この態度は間違っていない筈だ。人族なら、平民が貴い顔を拝見することすら不敬なのだから。
「⋯⋯ビスマス鉱を化合した整腸剤の実用化については三日ほど前に書面をお送りしましたが」
「ハッ!薬草で事足りる素材を、何故わざわざ苦労して土から掘り出さねばならぬ。これ如きで何の功績だとほざくのだ。大体魔石はどうした」
「国からの魔石の支給は滞っております。これでどう研究をせよとの話なのでしょう」
「現物が無ければ採掘の研究をせよ。いいか、ロゼファルベッドとライツェンタール、それを最優先に確保する術を見つけろ」
「火の魔石と⋯⋯魅了の魔石、ですか」
「あまり勘ぐるな。内容によってはそこの女の口を塞がねばならぬ」
「あれは気にしないで下さい。ダビド以上に口の固い娘だ」
「ほう。

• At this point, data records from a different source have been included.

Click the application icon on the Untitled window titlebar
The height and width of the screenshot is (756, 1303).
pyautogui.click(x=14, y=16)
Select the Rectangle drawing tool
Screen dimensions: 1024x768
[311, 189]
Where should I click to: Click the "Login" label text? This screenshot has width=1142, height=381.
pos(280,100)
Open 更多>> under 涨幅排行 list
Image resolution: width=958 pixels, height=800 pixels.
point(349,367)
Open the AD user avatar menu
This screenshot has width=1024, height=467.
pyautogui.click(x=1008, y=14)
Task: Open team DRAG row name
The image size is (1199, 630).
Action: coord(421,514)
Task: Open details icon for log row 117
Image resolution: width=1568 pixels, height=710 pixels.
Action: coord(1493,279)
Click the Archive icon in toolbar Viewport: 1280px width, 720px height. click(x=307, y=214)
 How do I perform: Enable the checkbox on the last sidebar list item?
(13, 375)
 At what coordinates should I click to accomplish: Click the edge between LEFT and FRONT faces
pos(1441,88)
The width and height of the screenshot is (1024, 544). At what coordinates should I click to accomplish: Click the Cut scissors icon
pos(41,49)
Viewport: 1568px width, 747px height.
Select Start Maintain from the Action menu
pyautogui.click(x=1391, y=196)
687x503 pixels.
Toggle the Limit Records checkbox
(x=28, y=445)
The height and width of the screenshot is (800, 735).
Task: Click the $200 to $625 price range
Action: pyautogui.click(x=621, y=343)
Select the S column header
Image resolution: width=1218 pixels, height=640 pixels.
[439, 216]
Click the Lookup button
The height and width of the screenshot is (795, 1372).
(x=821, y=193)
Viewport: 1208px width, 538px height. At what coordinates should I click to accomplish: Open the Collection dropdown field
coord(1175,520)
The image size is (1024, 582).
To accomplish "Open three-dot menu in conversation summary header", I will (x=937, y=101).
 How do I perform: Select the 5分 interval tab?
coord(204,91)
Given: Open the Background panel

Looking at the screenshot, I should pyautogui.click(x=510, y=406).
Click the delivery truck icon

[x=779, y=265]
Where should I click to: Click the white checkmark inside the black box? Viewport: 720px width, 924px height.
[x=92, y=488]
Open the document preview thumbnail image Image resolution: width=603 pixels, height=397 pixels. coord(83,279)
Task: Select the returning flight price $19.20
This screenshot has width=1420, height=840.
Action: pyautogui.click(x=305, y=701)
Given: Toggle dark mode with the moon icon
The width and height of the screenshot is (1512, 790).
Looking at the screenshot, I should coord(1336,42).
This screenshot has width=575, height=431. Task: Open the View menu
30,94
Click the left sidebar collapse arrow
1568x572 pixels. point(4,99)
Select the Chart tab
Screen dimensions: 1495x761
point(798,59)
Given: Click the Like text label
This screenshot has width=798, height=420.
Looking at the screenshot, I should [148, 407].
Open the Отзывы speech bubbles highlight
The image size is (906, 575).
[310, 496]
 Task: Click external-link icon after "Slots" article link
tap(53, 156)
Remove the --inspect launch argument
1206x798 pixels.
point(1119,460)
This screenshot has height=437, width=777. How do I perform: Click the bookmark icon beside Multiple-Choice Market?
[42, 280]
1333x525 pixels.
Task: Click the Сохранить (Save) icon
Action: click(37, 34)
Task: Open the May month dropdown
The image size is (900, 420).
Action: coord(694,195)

余程信頼を置いているのだな」
「それなりの弱みを握っているだけです」
「あのような稚い娘に横暴を働くとは。貴様に鉄の血が流れている噂はどうやら真だったとみえる」
「赤い血液には鉄の元が混じっておりますよ、だれしもね」
「⋯⋯あと三週間以内だ。三週間以内に功績を上げよ。でなければ貴様は所長の座を降りてもらう」
「心得ております」
「殊勝な言葉だな。用件はそれだけだ。私はもう出る」
「かしこまりました。門までお見送り出来なくて残念です。何せ仰せつかった難題を解かねばなりませんから、時間がございませんので」
「気にするな、貴様の仏頂面などこれ以上見たくない」
「────クリストフ殿下、お待ちを!」
お茶の用意が終わったダビドが慌てて王子様の後を追いかけていった。
ギュルカンは何事もなかったかのようにダビドの用意した茶を飲み干した。
「⋯⋯私は少し仮眠をとる」
「へーへーお好きに」
ギゼラは仮眠室に入っていくギュルカンを見送り清掃作業に入ろうかと思ったが、ふとある事を確認したくなり引き返した。